The study found that extending the shoreline of FiDi and the Seaport District, instead of building flood protection on land, is necessary because the area lacks the space, with dense infrastructure both above and underground. According to the city, the new shoreline will serve as a flood barrier during storms.
A master plan will be completed by the city over the next two years that will establish a “new public-benefit corporation” to finance, manage, and construct the project. The city said it will immediately procure a team of engineers and designers through a Request for Qualification later this month.
And de Blasio also announced that the city will invest $500 million in capital projects for overall climate resilience, as well as in planning for the Lower Manhattan project. That investment will be spent expanding temporary flood-proof measures for the 2019 hurricane season, reconstructing the Battery Park City esplanade starting in 2020, elevating The Battery’s wharf and adding a berm at the back of the park in 2021, and designing a flood protection system for the Two Bridges neighborhood in the next two years.
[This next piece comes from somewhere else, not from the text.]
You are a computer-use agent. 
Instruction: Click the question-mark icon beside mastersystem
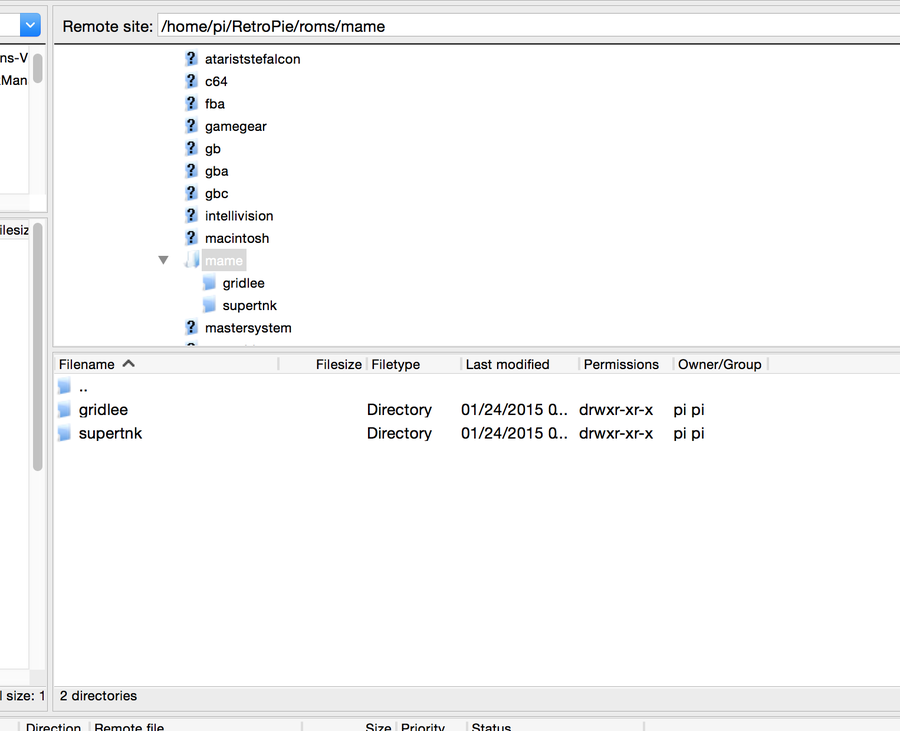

A community outreach process is set to begin this spring, which will help determine the extent of the shoreline expansion and identify the project’s first phase.
“Impacts of climate change pose an existential threat to our quality of life and economic stability,” James Patchett, EDC President said. “A comprehensive strategy to protect Lower Manhattan against climate risks is critically necessary in order to safeguard our communities and secure our collective future.”
In a New York Magazine op-ed published on Wednesday, de Blasio said the project would need to be “backed by big federal dollars.” He also voiced support for the Green New Deal, an economic program proposed by Democrats that would address climate change.
“The national emergency is already here,” the mayor wrote. “We have to meet it head-on. And we need Washington behind us.”